The Commons gathered yesterday within an hour or so of the latest growth figures, with their unexpected improvemen­t.

Might this not have been the cue for a Conservati­ve MP to bawl: ‘How dare our economy be doing so well? Will the Prime Minister please sack at least half the country’s shroudwavi­ng economics professors who have been forecastin­g gloom?’

Someone could have asked Mrs May what that Selmayr bloke is like (Herr Selmayr is a Brussels aide suspected of making beastly off-therecord comments about our Theresa to the German Press). Or a Labour MP could have adopted a tone of sweet concern and asked the PM if she was getting enough sleep?

When did she and Philip Hammond last watch the football together? Has she met Melania Trump’s alleged double? Can she identify a single Brexiteer among the bishops of the Church of England? How many whiskies does she drink at night – and will she please double whatever the number is?

If put with sufficient brevity, such questions can produce illuminati­ng answers. None yesterday came close to that.

First up was Afzal Khan (Lab, Manchester Gorton), a newish member with none of the acidity of his late predecesso­r, Dame Gerald Kaufman. He wanted the Government to ‘invest £8billion in social care’. The moment that dull verb ‘invest’ was past Mr Khan’s lips, I lost interest.

Kevin Foster (Con, Torbay) droned on about ‘the vital role that supported housing plays for many vulnerable people’. Another dead phrase.
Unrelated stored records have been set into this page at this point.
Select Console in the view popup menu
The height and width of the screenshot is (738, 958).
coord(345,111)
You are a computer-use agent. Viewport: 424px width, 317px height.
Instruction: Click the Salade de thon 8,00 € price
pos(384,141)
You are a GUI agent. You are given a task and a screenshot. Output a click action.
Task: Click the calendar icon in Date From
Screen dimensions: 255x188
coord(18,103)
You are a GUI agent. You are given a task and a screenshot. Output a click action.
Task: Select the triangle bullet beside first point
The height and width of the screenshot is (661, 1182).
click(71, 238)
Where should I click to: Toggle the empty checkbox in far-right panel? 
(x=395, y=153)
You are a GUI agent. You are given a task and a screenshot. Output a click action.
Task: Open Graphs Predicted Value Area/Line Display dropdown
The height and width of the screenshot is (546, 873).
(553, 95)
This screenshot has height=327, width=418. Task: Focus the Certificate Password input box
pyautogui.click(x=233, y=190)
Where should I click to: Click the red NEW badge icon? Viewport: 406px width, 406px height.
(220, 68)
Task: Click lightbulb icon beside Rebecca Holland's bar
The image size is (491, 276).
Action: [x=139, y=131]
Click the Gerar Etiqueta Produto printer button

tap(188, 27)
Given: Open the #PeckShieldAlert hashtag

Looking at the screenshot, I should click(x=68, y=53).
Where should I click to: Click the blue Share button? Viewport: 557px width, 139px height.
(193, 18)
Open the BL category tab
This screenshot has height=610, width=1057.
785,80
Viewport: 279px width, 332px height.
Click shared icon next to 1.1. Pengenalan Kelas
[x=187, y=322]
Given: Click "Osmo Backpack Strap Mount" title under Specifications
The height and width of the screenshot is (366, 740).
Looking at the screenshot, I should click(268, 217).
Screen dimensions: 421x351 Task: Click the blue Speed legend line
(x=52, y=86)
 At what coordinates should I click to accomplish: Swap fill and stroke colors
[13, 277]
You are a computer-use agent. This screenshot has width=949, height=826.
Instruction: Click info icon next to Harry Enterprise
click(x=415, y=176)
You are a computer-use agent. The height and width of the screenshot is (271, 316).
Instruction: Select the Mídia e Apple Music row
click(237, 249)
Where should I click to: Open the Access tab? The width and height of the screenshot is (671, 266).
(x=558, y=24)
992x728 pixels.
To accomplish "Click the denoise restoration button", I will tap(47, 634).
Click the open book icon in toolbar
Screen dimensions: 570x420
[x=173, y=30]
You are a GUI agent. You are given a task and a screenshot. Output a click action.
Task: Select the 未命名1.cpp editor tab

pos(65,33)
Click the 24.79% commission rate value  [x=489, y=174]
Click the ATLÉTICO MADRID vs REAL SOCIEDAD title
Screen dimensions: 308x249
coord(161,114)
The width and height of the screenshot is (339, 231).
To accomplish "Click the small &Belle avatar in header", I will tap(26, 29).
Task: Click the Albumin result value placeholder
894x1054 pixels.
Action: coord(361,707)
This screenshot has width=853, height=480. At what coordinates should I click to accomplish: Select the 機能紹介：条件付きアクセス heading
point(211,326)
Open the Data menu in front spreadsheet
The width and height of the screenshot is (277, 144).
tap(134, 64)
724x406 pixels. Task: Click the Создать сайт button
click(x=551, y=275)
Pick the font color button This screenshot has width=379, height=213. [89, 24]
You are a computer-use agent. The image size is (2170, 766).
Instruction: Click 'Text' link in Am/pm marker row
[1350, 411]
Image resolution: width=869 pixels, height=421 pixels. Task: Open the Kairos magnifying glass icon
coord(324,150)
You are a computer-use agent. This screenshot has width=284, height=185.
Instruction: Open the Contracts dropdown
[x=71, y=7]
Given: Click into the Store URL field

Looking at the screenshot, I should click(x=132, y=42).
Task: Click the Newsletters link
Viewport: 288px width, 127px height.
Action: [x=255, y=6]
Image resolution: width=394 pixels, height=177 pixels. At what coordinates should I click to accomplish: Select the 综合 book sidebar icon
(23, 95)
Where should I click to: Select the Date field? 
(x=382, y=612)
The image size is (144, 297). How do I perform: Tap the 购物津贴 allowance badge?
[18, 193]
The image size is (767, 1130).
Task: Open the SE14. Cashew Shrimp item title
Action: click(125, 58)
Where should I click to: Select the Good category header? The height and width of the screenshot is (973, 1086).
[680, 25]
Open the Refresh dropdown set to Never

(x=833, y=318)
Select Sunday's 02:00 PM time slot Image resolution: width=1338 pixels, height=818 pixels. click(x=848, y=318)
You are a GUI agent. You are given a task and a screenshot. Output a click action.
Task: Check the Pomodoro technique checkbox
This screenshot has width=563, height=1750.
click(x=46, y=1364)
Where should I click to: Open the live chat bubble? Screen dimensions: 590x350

What did he mean by ‘vulnerable’: The decrepit, mad, crippled, half-witted? Come on, Foster. Use the sort of language that is spoken in streets and supermarke­ts. Jack the jargon.

Jeremy Corbyn talked about universal credit. He flopped. Mrs May sounded composed and adult.

‘The Government are weak, incompeten­t and divided,’ said Mr Corbyn, reading the words off a text. If he has to read his fury off a script, how genuine is it?

A rare moment of difference arrived when Sheryll Murray (Con, SE Cornwall) asked about locator beacons of fishing boats. Mrs Murray’s husband died at sea. But then we were back to the mundane with the SNP’s Ian Blackford.

The moment he rose, the House groaned. He was two sentences into his second question (about migration) when a Labour heckler said: ‘Too long!’

Simon Hoare (Con, N Dorset), less sparkling than he thinks, asked a greaser’s question about Brexit. Jo Platt (Lab, Leigh) mumbled something low-key about apprentice­ships. Victoria Prentis (Con, Banbury) had a goody-goody contributi­on about housing.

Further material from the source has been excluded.